It’s been a few days since establishing my Groundhog Day Resolutions for 2014, and I’m starting to get a feel for more first steps, less planning. While planning is easy for me, I started to think that it just makes the work seem that much more daunting and tedious. I had also gotten into the habit of suppressing epic creative impulses because I always had something “more important” to do.
So, for this month, I’m making first steps first and eschewing planning. If I feel the urge to explore an intriguing line of inquiry, I would gladly take “first steps” instead of burying it under mounds of guilt. Secondly, I think getting in the habit of just taking first steps will lead to a long-term improvement in my attitude. I’ll also start making progress on long-stalled epic projects that, until now, seemed just too big and distracting. These are projects like learning to write IOS applications and developing software, and also large complicated marketing projects that I’ve just not been able to get excited about.
First steps! Many of them! Over and over, until it becomes a habit. That’s the idea.
Whenever I find myself thinking stuff like, “I really would like a better logo” or “The living room could be less cluttered”, instead of stopping myself with grim thoughts of how long it would take, I just do something for a minute and see what happens. The most recent example of this is when I thought about a new personal logo, and instead of pushing this off as a very long drawn-out process (which it is), I got my notebook and scribbled three ideas. It took five minutes, and the project moved ahead.
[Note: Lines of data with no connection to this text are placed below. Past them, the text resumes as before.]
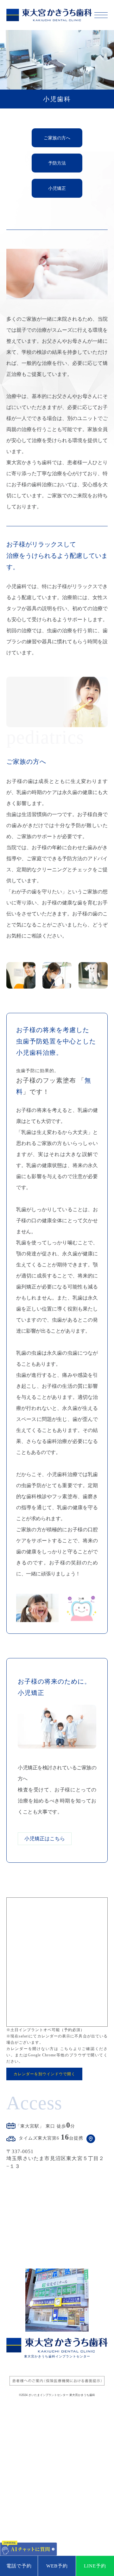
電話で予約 (19, 2565)
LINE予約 (95, 2565)
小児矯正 (57, 188)
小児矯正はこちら (44, 1838)
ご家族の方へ (57, 138)
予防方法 (57, 163)
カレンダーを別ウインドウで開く (44, 2074)
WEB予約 (57, 2565)
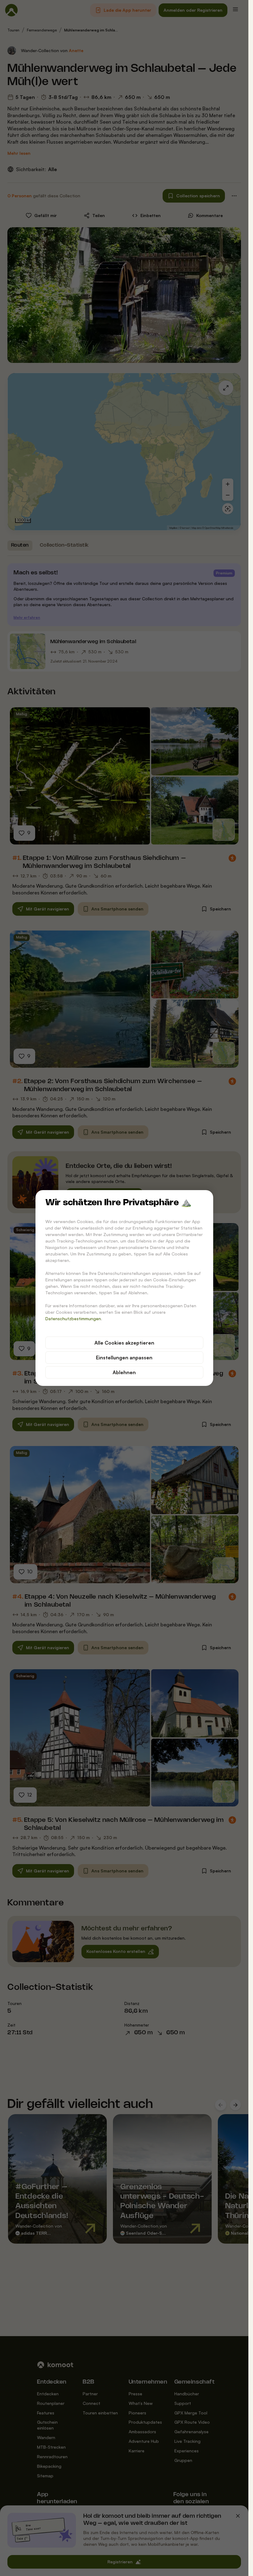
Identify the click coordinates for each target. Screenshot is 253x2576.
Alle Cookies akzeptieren (124, 1343)
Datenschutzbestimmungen (73, 1318)
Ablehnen (124, 1372)
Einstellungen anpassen (124, 1357)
I also speed-read the book The Now Habit: Overcoming Procrastination on the suggestion of commenter Matt. Initially I resisted the idea, because I thought I had already done quite enough inner work on this, but I take recommendations seriously enough that I will at least take another look. It turns out that all this time, I’d confused Neil Fiore’s The Now Habit with Eckhert Tolle’s The Power of Now, a book I had never been able to get through. Fiore’s book, by comparison, is a highly-readable breakdown of the elements of procrastination. Much of it was familiar to me, but several ideas really struck home:
- That I didn’t have to generate fun-denying guilt by thinking, “I should be working on X before enjoying myself”.
- That I didn’t have to schedule myself so stringently.
- That wanting to finish everything in one go was creating resistance to starting anything.
It was nice to actually read this in a book that was written 30 years ago. It made me feel that I was part of a universal tribe of procrastinators, and that being a procrastinator didn’t mean I was any less worthy as a human being. I recommend the book heartily. I think it would appeal to people seeking to understand root causes and are motivated to reprogram their expectations of themselves. It’s not heavy on practical tips or process, so people looking for a program of procrastination-busting exercises and tools may be disappointed. I owe it a more careful read.
So that’s how it’s going this week. I’m trying to just start things and not plan them out, which is the opposite of how I’ve usually worked in the past. A wrinkle is that I’m doing a lot of challenging client work this year, and it’s left me less time to work on my personal projects. More on that later.